- ФРАГМЕНТ ДОКУМЕНТА
►

РОЛЬ НАШЕГО ЦЕНТРА НЕ В ТОМ, ЧТОБЫ ВСЕ ПАЦИЕНТЫ ПРИЕЗЖАЛИ В 62-Ю БОЛЬНИЦУ, А В ОХВАТЕ ВСЕХ НУЖДАЮЩИХСЯ В НАШЕЙ ПОМОЩИ ПАЦИЕНТОВ И ВОВЛЕЧЕННЫХ В ИХ ЛЕЧЕНИЕ ВРАЧЕЙ МОСКОВСКИХ БОЛЬНИЦ
— Как вы взаимодействуете с центрами амбулаторной онкологической помощи?
— Наши коллеги в ЦАОПах нередко направляют пациента к нам, когда, например, нужно сделать биопсию. Иногда они ее выполняют на месте, но постоянно советуются с нами с точки зрения принятия решений. То есть в центре ведется стационарная работа с пациентами, которые уже лежат в нашем отделении в больнице, которым проводят хирургическое лечение. В такой ситуации постоянно, практически в режиме «нон-стоп», ведется консультативная работа с точки зрения выработки оптимальных тактик лечения.
— Какие научные разработки ведутся и внедряются в вашем центре? Что происходит в нем с научной точки зрения?
— Безусловно, наш центр научно-практический. И когда он создавался, образовательная и научная составляющие были предусмотрены. Во-первых, в больнице уже накоплен огромный материал о работе с такими пациентами, и сейчас все профильные пациенты концентрируются здесь. Поэтому можно консолидировать, исследовать и осмысливать накопленный материал. Результаты — это и научные статьи, и постоянное участие в конференциях и конгрессах, отечественных и зарубежных. Есть у нас и клинические разработки, и совместные проекты.

◄

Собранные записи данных
►

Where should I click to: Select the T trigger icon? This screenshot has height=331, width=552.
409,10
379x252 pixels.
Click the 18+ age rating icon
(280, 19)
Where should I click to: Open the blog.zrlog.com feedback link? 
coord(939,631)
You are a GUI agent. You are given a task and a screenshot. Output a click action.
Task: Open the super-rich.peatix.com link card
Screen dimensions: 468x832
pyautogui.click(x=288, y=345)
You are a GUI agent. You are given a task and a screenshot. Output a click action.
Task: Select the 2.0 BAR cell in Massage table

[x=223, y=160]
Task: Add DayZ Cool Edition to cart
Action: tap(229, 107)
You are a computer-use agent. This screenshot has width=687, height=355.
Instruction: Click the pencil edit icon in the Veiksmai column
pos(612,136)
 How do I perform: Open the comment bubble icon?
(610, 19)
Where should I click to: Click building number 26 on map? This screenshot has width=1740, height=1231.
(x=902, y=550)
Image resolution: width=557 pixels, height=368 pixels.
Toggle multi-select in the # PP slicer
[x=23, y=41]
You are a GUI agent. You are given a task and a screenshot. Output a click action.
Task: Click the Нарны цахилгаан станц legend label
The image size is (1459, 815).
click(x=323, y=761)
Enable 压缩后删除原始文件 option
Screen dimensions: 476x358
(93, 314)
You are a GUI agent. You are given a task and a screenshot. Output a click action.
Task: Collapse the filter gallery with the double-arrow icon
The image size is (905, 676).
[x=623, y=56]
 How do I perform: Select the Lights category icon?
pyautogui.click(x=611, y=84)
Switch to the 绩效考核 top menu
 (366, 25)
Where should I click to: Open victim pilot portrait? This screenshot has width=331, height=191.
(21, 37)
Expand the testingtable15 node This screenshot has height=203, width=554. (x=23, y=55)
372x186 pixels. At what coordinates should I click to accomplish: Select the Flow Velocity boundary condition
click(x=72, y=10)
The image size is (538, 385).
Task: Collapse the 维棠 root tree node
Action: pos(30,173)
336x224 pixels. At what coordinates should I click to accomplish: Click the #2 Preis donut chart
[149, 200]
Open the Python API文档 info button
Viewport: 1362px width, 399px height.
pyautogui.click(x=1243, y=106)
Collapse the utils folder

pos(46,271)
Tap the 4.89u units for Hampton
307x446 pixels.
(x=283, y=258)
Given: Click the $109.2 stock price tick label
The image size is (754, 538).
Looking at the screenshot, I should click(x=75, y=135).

◄

- ОБ УПРАЖНЕНИИ
Подхватите интервью о работе онкологического центра 62-й больницы и продолжите его сразу после последней приведенной фразы. Записи взяты из другого источника.

- РЕЗУЛЬТАТ ЗАДАНИЯ
В этом году мы выиграли грант Департамента здравоохранения города Москвы на проект по изучению свойств свертывания крови у пациентов после хирургических вмешательств и большой кровопотери в результате этих вмешательств. Речь идет о масштабных и сложных операциях. Ведутся разработки по поводу протезирования. Нами совместно с некоторыми другими клиниками получены за два года несколько патентов. Это тоже большая часть работы нашего центра.
— Ваш центр является клинической базой медицинских вузов Москвы?
— У нас есть учебный центр Департамента здравоохранения города Москвы, где обучаются ординаторы, студенты. И на базе этого учебного центра есть курсы повышения квалификации. Поскольку такие отделения открываются в Екатеринбурге, Иркутске, Новосибирске, к нам приезжают специалисты из разных регионов страны и обучаются по разработанным нами программам от двухдневного курса до двух-трехмесячного. Также к нам приезжают травматологи, которые встречаются на практике с этими пациентами, для повышения квалификации. Мы постоянно проводим лекции, вебинары в рамках Департамента здравоохранения города Москвы, также я представляю наш центр на кафедре онкологии Первого Московского государственного медицинского университета имени И. М. Сеченова. Мы организуем выездные лекции для сотрудников ЦАОПов для углубления знаний об этих проблемах.
ПОСТОЯННО, ПРАКТИЧЕСКИ В РЕЖИМЕ «НОН-СТОП», ВЕДЕТСЯ КОНСУЛЬТАТИВНАЯ РАБОТА С ТОЧКИ ЗРЕНИЯ ВЫРАБОТКИ ОПТИМАЛЬНЫХ ТАКТИК ЛЕЧЕНИЯ
— А есть генетическая предрасположенность к раку костей или мягких тканей? Может быть, есть возможности как-то его предсказать, предупредить?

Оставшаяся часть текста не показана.